The experiment is performed in Matlab2011b environment to achieve the above algorithm. This paper uses the milk somatic cell image that comes from the Inner Mongolia Agricultural University laboratory animal pathology. The image using Newman’s staining and it is magnified by 40× oil lens, which is stored as a 24 bit color image. In this experiment, it can be divided into three categories, namely the nucleus, cytoplasm and background. The final result using k-means and fusion approach in two 2D subspaces as depicted by Fig. 4.

Fig. 4.
figure 4

The results of subspace images segmentation and fusion

4 Experimentation and Results

In this paper, through computing the image segmentation correct rate, the quantitative results are evaluated. Firstly, a standard and stable method is used to segment the image as a reference image segmentation. The FCM [10] method is used to segment the milk somatic in the experiment, then the comparison calculation of segmented image and the reference image are made. If the nucleus is divided into the pixel numbers of nucleus is a, the cytoplasm is divided into the pixel numbers of cytoplasm is b, and the background is divided into the pixel numbers of background is c. The accuracy will be calculated: (a + b+c)/n, and n is the total number of the image.

Table 1 is the time comparison with the milk somatic cell image by k-means method in different color spaces.

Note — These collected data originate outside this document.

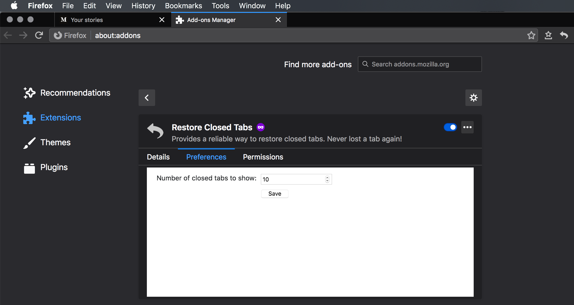Image resolution: width=574 pixels, height=305 pixels.
Task: Click the Restore Closed Tabs toolbar icon
Action: click(x=564, y=35)
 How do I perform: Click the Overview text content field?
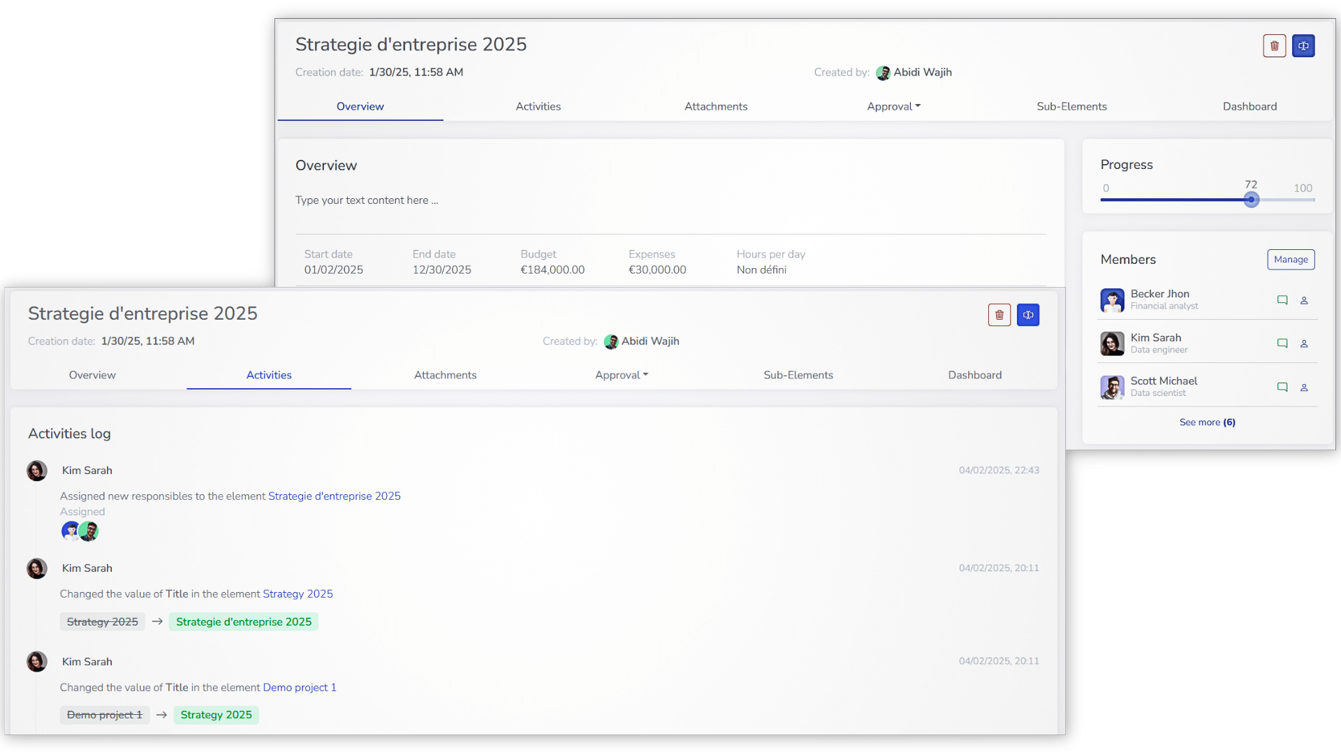coord(367,200)
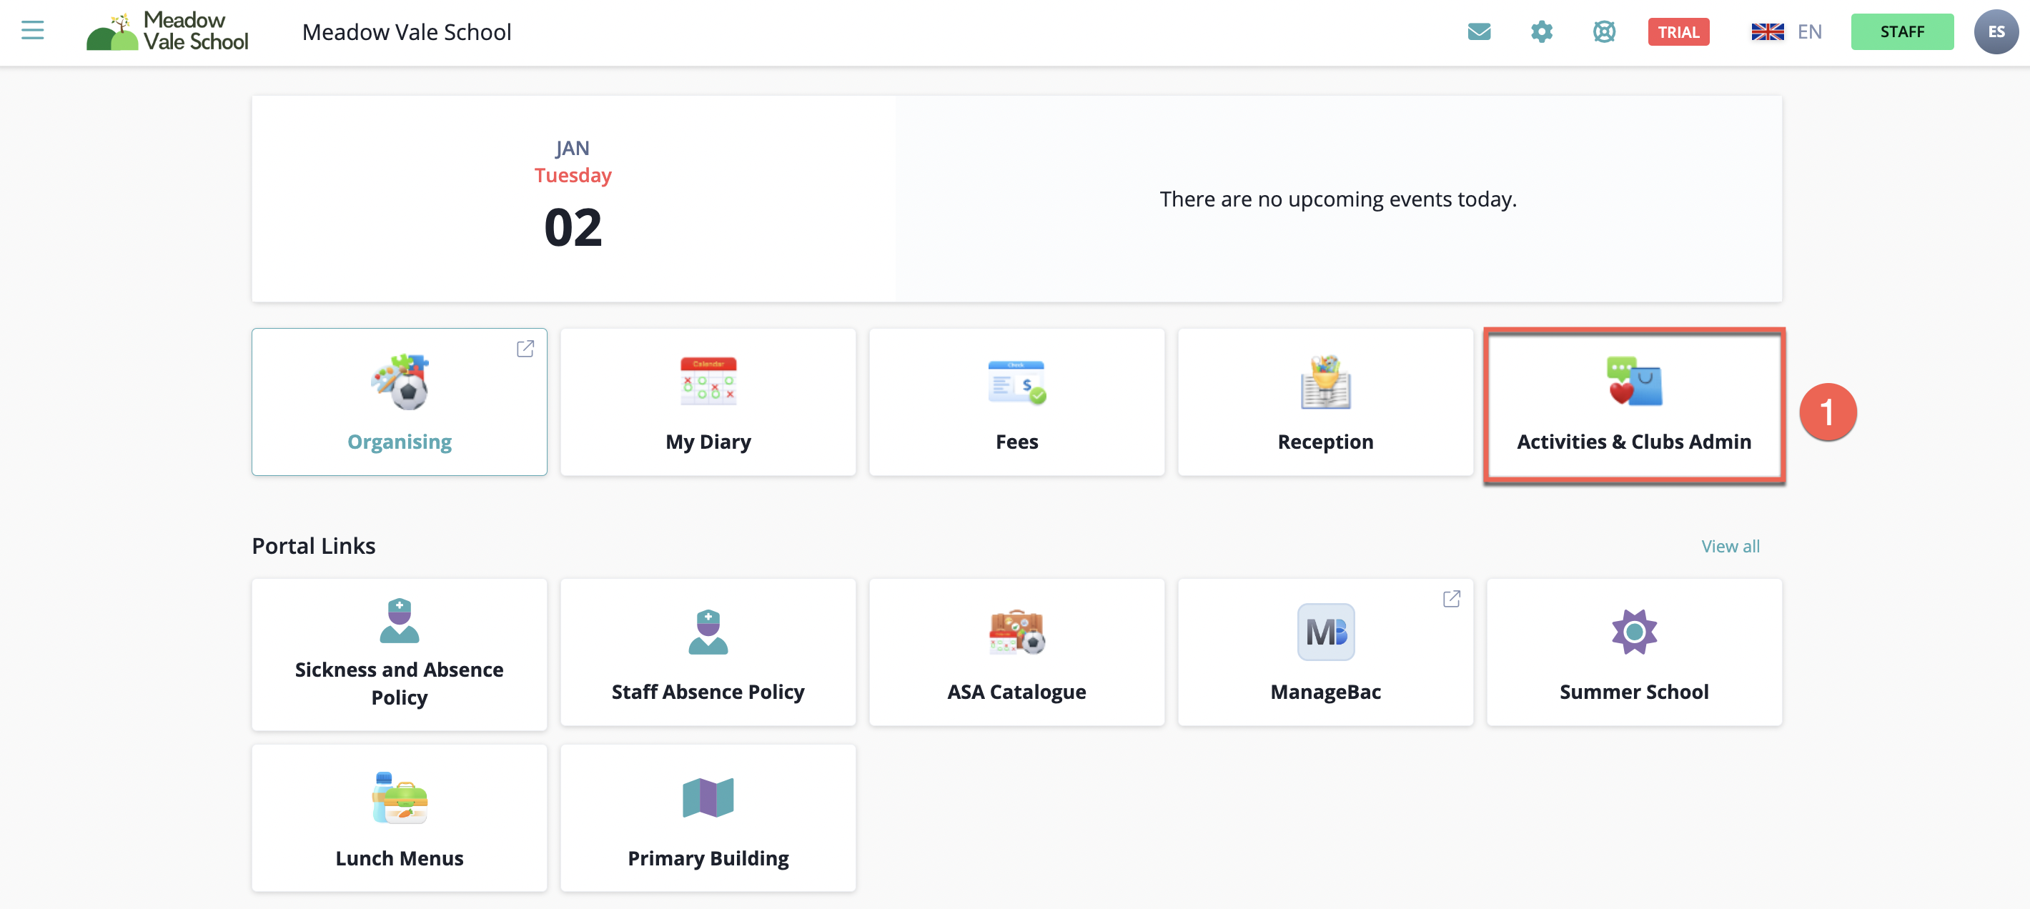2030x909 pixels.
Task: Open the ASA Catalogue link
Action: pyautogui.click(x=1016, y=651)
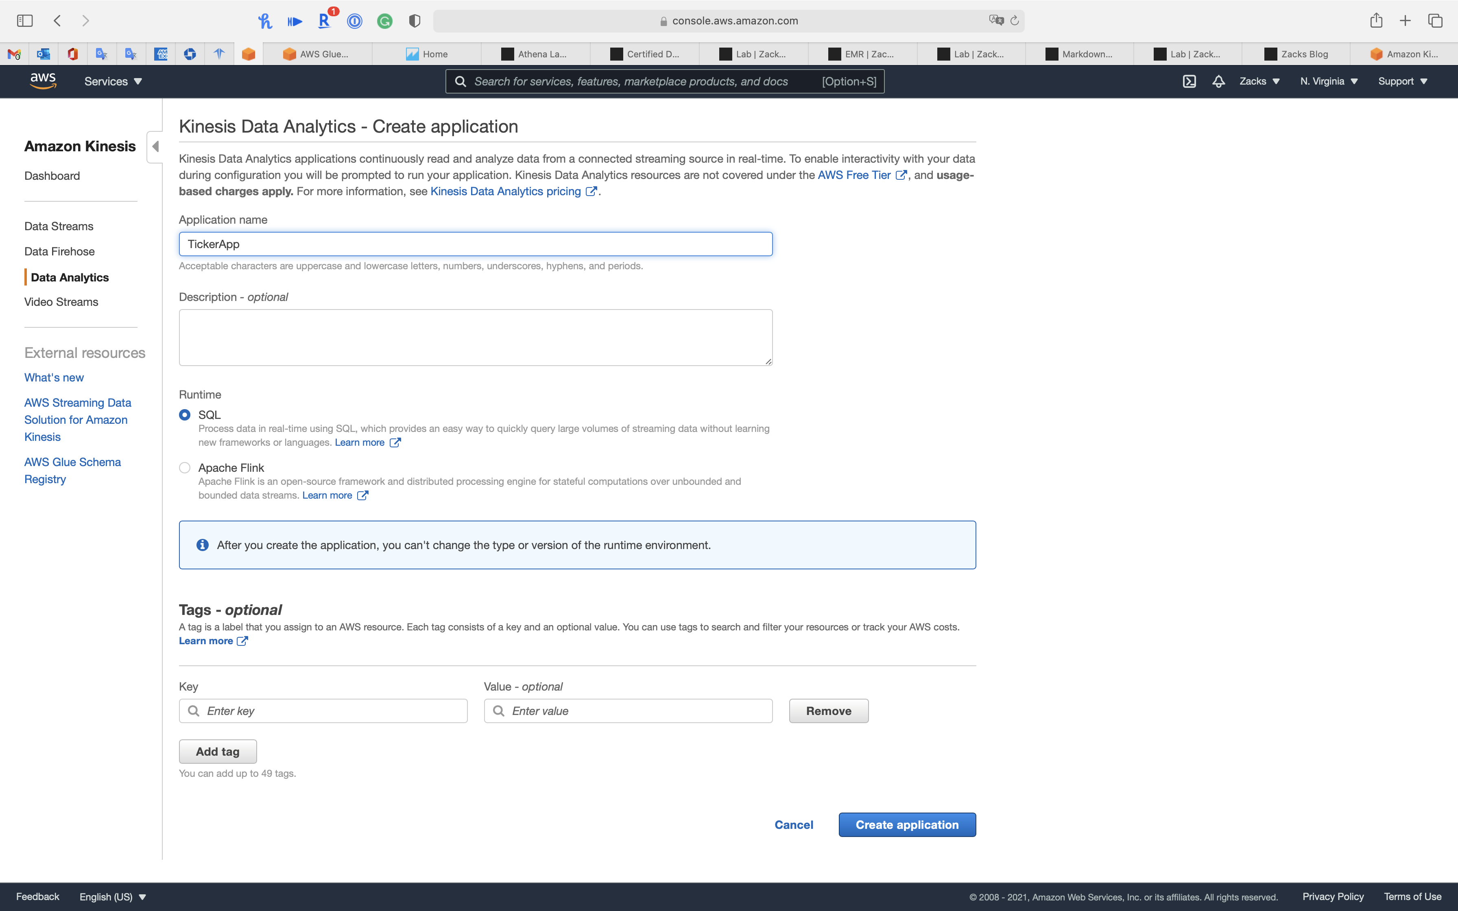Open the Support dropdown menu
The image size is (1458, 911).
pos(1402,81)
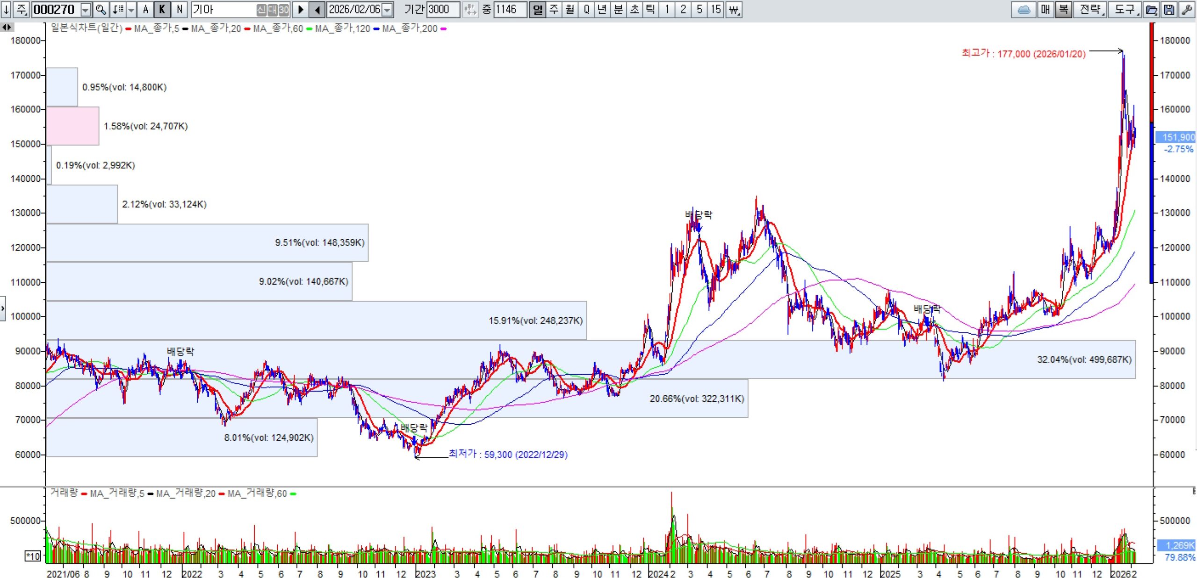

Tables 2 and 3 is the accuracy of the segmentation which is used the paper method and directly segment in 3D space using k-means method. As Table 2 shows, the segmentation accuracy is 98.4 %, and the Table 3 shows that the segmentation accuracy is 95.4 %. Through many times of experimenting, we can know that both segmentation methods in 3D color space and in 2D subspace can get the correct results. However the correct rate of 2D method is higher than using 3D method directly and the running time is shorter. So the method proposed in this paper has some maneuverability and practicability.

Table 1. Comparison between different methods
Table 2. Segmentation accuracy using 2D method
Table 3. Segmentation accuracy using 3D method

5 Conclusions

Milk Somatic cell image segmentation is an important part of milk somatic cell image processing, due to color image with large amounts of data, segmentation directly in 3D color space will produce the problem of slow processing speed. However in this paper, we have presented an efficient method for the milk somatic cell image segmentation. Firstly, through analyzing the effect of each color component, the 3D color space is projected onto the low dimensional space. Secondly, the k-means algorithm is implemented in the low dimensional space to segment. Finally using region split and merge methods of the image fusion to obtain the final segmentation result. By comparison the method, the method proposed in the paper not only overcomes the disadvantages of the large amount of calculation and lower speed in 3D color space segment directly, but also improves the accuracy of segmentation. Therefore, the proposed method is feasible and has certain theoretical and practical significance.